**Records to use**
%%

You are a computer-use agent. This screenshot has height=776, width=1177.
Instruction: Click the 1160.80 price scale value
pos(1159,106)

%%
%%

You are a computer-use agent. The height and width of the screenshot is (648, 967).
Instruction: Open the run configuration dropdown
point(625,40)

%%

Rewrite everything from the line containing "You are a computer-use agent. The" down to the line containing "point(625,40)", both included. Multiply each coordinate in the answers by 2.55, round to whole numbers with halves going up, and leave all other text and numbers as they are.

**Final result**
You are a computer-use agent. The height and width of the screenshot is (648, 967).
Instruction: Open the run configuration dropdown
point(1594,102)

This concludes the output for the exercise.